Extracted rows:
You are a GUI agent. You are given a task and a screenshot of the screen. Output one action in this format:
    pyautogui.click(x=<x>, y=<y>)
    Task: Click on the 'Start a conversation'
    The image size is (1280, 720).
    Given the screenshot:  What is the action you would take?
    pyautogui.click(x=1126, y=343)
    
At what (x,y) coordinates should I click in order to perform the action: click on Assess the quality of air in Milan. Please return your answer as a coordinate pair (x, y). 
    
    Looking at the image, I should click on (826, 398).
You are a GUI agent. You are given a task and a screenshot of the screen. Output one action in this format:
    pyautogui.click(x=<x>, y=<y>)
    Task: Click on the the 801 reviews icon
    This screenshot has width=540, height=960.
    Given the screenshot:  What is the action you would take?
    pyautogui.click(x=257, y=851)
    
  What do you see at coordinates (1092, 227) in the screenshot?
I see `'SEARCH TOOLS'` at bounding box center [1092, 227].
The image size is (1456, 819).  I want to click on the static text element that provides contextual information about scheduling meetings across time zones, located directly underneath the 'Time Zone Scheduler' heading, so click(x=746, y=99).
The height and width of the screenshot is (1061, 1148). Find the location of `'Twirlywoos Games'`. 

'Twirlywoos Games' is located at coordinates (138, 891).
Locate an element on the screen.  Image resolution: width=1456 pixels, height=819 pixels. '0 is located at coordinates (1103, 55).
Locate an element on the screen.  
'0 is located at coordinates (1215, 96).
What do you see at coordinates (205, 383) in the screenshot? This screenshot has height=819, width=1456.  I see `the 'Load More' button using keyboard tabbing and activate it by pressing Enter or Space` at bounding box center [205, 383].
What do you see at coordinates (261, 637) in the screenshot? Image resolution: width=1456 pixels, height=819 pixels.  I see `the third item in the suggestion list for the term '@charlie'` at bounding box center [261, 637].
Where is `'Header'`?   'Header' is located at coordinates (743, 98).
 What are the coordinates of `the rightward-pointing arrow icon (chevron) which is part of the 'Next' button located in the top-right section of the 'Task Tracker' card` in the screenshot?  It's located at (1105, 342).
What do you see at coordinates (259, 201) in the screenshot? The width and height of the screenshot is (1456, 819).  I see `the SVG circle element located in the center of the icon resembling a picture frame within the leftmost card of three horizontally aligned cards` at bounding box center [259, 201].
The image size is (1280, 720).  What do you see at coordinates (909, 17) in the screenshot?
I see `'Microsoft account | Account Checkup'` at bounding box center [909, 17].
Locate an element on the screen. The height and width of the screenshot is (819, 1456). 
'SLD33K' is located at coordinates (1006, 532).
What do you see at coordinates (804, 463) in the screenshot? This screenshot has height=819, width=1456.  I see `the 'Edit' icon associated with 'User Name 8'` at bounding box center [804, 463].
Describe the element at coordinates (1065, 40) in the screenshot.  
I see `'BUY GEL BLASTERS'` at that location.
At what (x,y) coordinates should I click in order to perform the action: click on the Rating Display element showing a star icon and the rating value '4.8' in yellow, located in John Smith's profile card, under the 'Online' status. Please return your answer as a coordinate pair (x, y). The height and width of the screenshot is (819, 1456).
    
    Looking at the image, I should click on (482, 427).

### WRITTEN REQUEST
Render every line of the rows above as a JSON list of strings, one string per line, leaving out blank lines.

### OUTPUT
[
  "You are a GUI agent. You are given a task and a screenshot of the screen. Output one action in this format:",
  "    pyautogui.click(x=<x>, y=<y>)",
  "    Task: Click on the 'Start a conversation'",
  "    The image size is (1280, 720).",
  "    Given the screenshot:  What is the action you would take?",
  "    pyautogui.click(x=1126, y=343)",
  "At what (x,y) coordinates should I click in order to perform the action: click on Assess the quality of air in Milan. Please return your answer as a coordinate pair (x, y). ",
  "    Looking at the image, I should click on (826, 398).",
  "You are a GUI agent. You are given a task and a screenshot of the screen. Output one action in this format:",
  "    pyautogui.click(x=<x>, y=<y>)",
  "    Task: Click on the the 801 reviews icon",
  "    This screenshot has width=540, height=960.",
  "    Given the screenshot:  What is the action you would take?",
  "    pyautogui.click(x=257, y=851)",
  "  What do you see at coordinates (1092, 227) in the screenshot?",
  "I see `'SEARCH TOOLS'` at bounding box center [1092, 227].",
  "The image size is (1456, 819).  I want to click on the static text element that provides contextual information about scheduling meetings across time zones, located directly underneath the 'Time Zone Scheduler' heading, so click(x=746, y=99).",
  "The height and width of the screenshot is (1061, 1148). Find the location of `'Twirlywoos Games'`. ",
  "'Twirlywoos Games' is located at coordinates (138, 891).",
  "Locate an element on the screen.  Image resolution: width=1456 pixels, height=819 pixels. '0 is located at coordinates (1103, 55).",
  "Locate an element on the screen.  ",
  "'0 is located at coordinates (1215, 96).",
  "What do you see at coordinates (205, 383) in the screenshot? This screenshot has height=819, width=1456.  I see `the 'Load More' button using keyboard tabbing and activate it by pressing Enter or Space` at bounding box center [205, 383].",
  "What do you see at coordinates (261, 637) in the screenshot? Image resolution: width=1456 pixels, height=819 pixels.  I see `the third item in the suggestion list for the term '@charlie'` at bounding box center [261, 637].",
  "Where is `'Header'`?   'Header' is located at coordinates (743, 98).",
  " What are the coordinates of `the rightward-pointing arrow icon (chevron) which is part of the 'Next' button located in the top-right section of the 'Task Tracker' card` in the screenshot?  It's located at (1105, 342).",
  "What do you see at coordinates (259, 201) in the screenshot? The width and height of the screenshot is (1456, 819).  I see `the SVG circle element located in the center of the icon resembling a picture frame within the leftmost card of three horizontally aligned cards` at bounding box center [259, 201].",
  "The image size is (1280, 720).  What do you see at coordinates (909, 17) in the screenshot?",
  "I see `'Microsoft account | Account Checkup'` at bounding box center [909, 17].",
  "Locate an element on the screen. The height and width of the screenshot is (819, 1456). ",
  "'SLD33K' is located at coordinates (1006, 532).",
  "What do you see at coordinates (804, 463) in the screenshot? This screenshot has height=819, width=1456.  I see `the 'Edit' icon associated with 'User Name 8'` at bounding box center [804, 463].",
  "Describe the element at coordinates (1065, 40) in the screenshot.  ",
  "I see `'BUY GEL BLASTERS'` at that location.",
  "At what (x,y) coordinates should I click in order to perform the action: click on the Rating Display element showing a star icon and the rating value '4.8' in yellow, located in John Smith's profile card, under the 'Online' status. Please return your answer as a coordinate pair (x, y). The height and width of the screenshot is (819, 1456).",
  "    Looking at the image, I should click on (482, 427)."
]